* SHORT PROBLEM 1
In the records below, copy out the lines starting at the one that contains "Given: Click the Volume value 960" and ending after the one that contains "click(x=1043, y=162)". Omit the pictures.

* EXCERPTED TEXT
I'm writing small poc trying to rewrite piece of logic written in python to pyspark, where im processing logs stored in sqlite one by one:
logs = [...]
processed_logs = []
previous_log = EmptyDecoratedLog() #empty
for log in logs:
processed_log = with_outlet_value_closed(log, previous_log)
previous_log = processed_log
processed_logs.append(processed_log)
and
def with_outlet_value_closed(current_entry: DecoratedLog, previous_entry: DecoratedLog):
if current_entry.sourceName == "GS2":
self.outletValveClosed = current_entry.eventData
else:
self.outletValveClosed = previous_entry.outletValveClosed
which I wanted to represent in pyspark api as:
import pyspark.sql.functions as f
window = W.orderBy("ID") #where ID is unique id on those logs
df.withColumn("testValveOpened",
f.when((f.col("sourceName") == "GS2"), f.col("eventData"))
.otherwise(f.lag("testValveOpened").over(window)),
)
but this leads to AnalysisException: [UNRESOLVED_COLUMN.WITH_SUGGESTION] A column or function parameter with name outletValveClosed
cannot be resolved.
So my question is: Is it possible to represent such code where the value of a current row depends from previous row of the same column(i know that this will result in all records being processed on a single thread, but thats fine)

* INPUT FOR THIS TASK
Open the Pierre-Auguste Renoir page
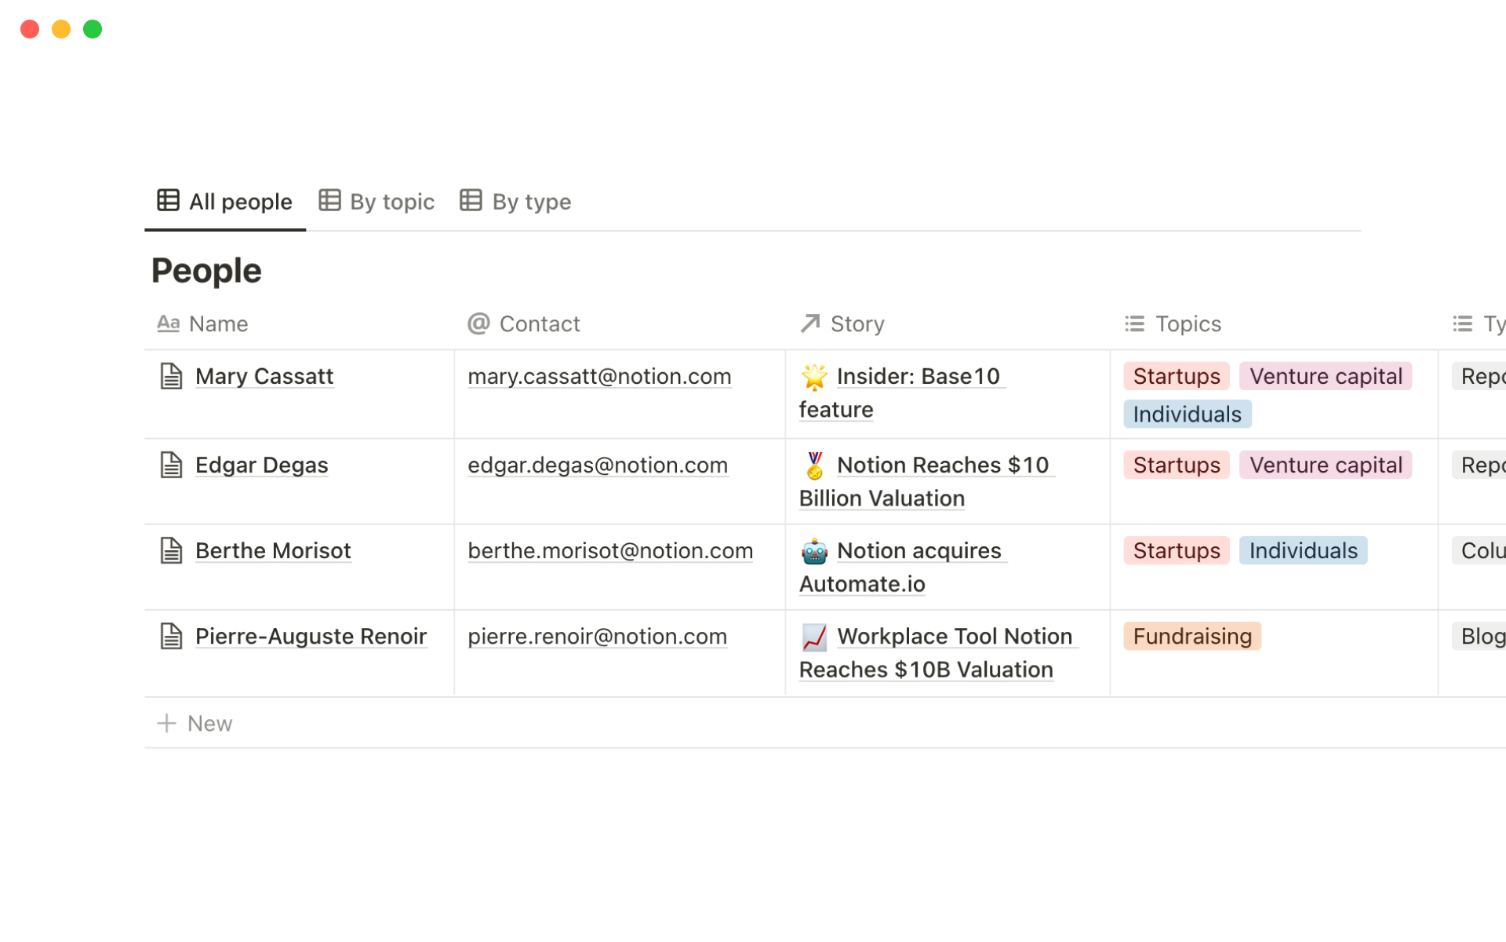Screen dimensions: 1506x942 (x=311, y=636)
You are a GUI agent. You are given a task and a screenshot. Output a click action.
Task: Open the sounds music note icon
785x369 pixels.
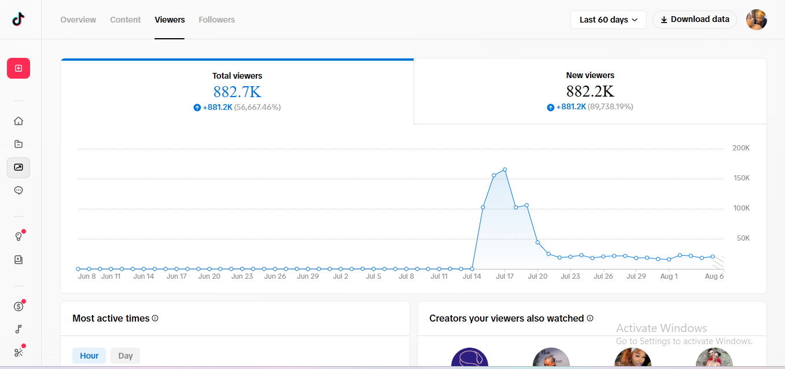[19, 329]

...

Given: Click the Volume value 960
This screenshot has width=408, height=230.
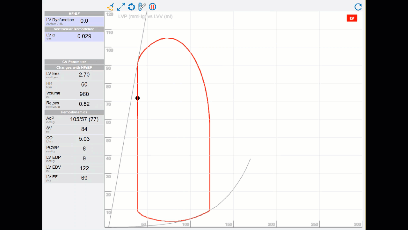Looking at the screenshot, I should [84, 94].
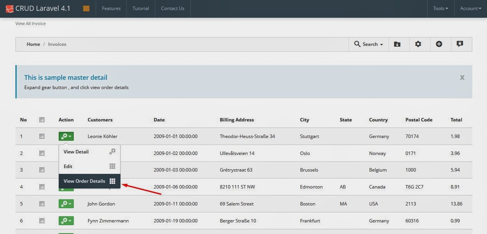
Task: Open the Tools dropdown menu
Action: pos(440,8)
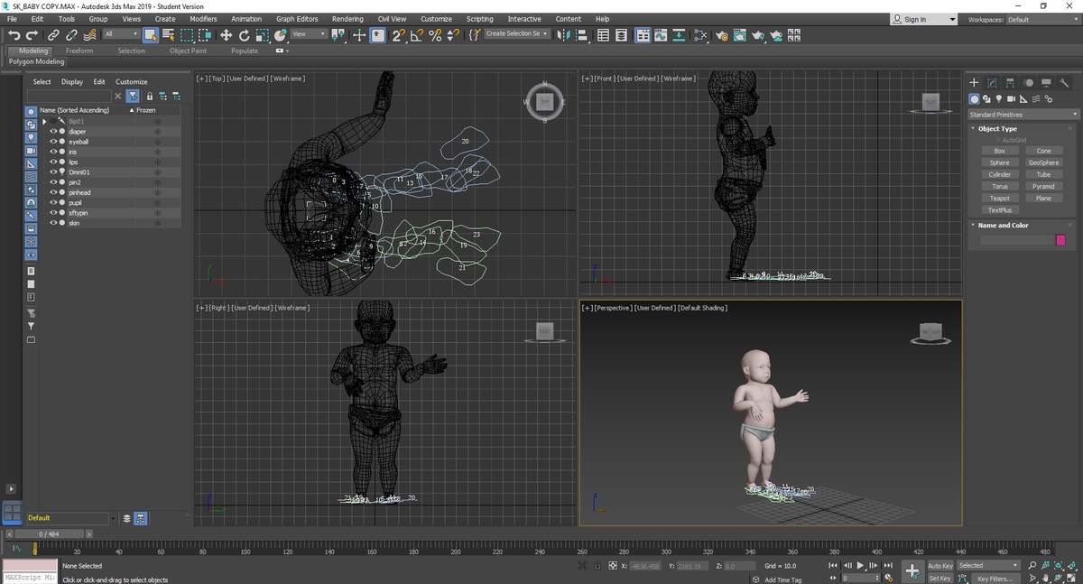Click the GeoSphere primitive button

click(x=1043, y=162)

==

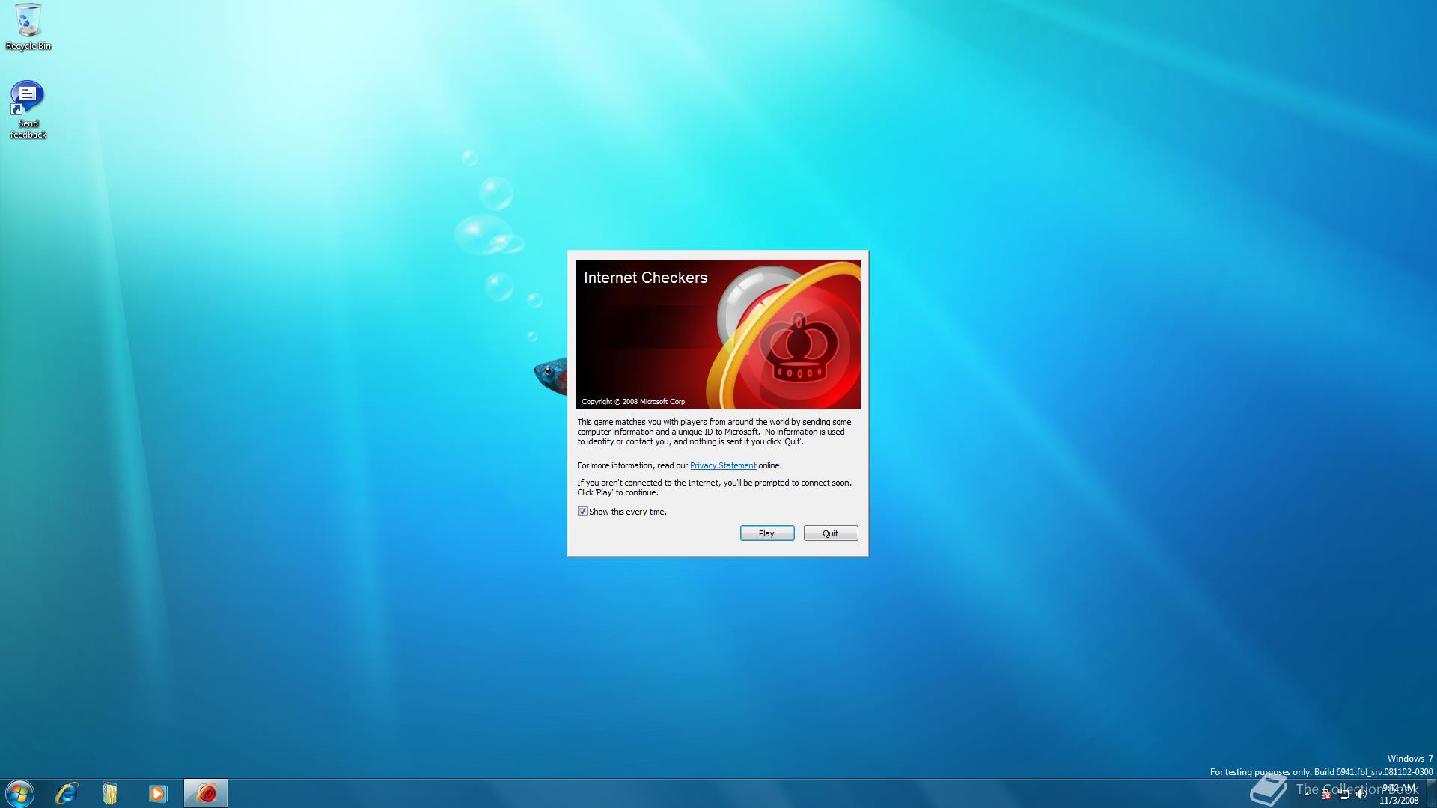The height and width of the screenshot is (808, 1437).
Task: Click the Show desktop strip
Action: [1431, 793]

* SHORT PROBLEM 2
Continue the post about rewriting the log-processing loop in PySpark from the point where it stops.

* EXERCISE RESPONSE 1
Given: Click the Volume value 960
This screenshot has width=408, height=230.
Looking at the screenshot, I should [84, 94].
Task: Open the Tools dropdown menu
Action: pos(440,8)
Click the GeoSphere primitive button

click(x=1043, y=162)

* EXERCISE RESPONSE 2
I've tried adding initialization of a column
df = df.withColumn("testValveOpened", f.lit(0))
df.withColumn("testValveOpened",
f.when((f.col("sourceName") == "GS2"), f.col("eventData"))
.otherwise(f.lag("testValveOpened").over(window)),
)
but then I'm getting
ID |sourceName|eventData|testValveOpened
1 |GS3 |1 |0
2 |GS2 |1 |1
3 |GS2 |8 |8
4 |GS1 |1 |0
5 |GS2 |2 |0
6 |ABC |0 |0
7 |B123 |0 |0
8 |B423 |0 |0
9 |PTSD |168 |0
10 |XCD |0 |0
I would like to get
ID |sourceName|eventData|testValveOpened
1 |GS3 |1 |0
2 |GS2 |1 |1
3 |GS2 |8 |8
4 |GS1 |1 |8
5 |GS2 |2 |2
6 |ABC |0 |2
7 |B123 |0 |2
8 |B423 |0 |2
9 |PTSD |168 |2
10 |XCD |0 |2
so when there's GS2 take value of eventData, otherwise cary value from previous testValueOpened
You have to rewrite the logic a bit, as you cannot update each row 'one by one'. First check for HS2:
df.withColumn("testValveOpened", f.when(f.col("sourceName" == "GS2"), f.lit(1)).otherwise(0))
then do a cumulative sum and comparison to see if a GS2 was present before:
df.withColumn("testValveOpened", f.sum("testValveOpened").over(window) > 1)